▶ [RECORDED DATA]
* begin *
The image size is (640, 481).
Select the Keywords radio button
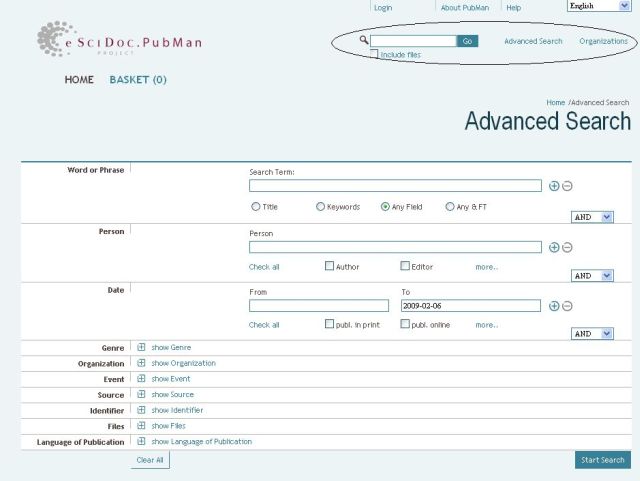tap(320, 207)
* end *
* begin *
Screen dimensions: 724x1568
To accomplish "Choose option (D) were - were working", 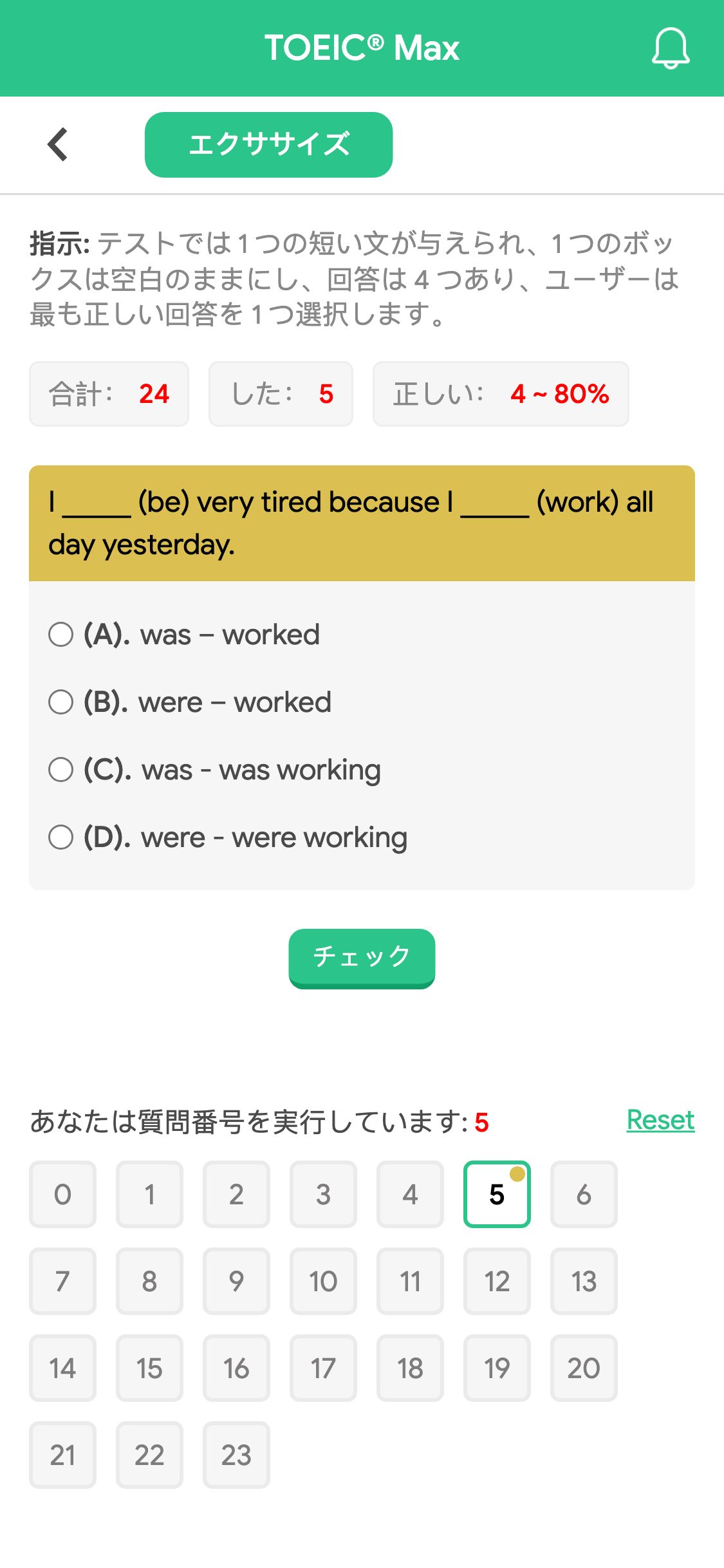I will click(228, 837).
* end *
Return the lines unchanged, starting at the line containing "The image size is (640, 481)." and ending at the line containing "tap(320, 207)", both included. Leave the pictures out of your answer.

▶ [TASK ANSWER]
The image size is (640, 481).
Select the Keywords radio button
tap(320, 207)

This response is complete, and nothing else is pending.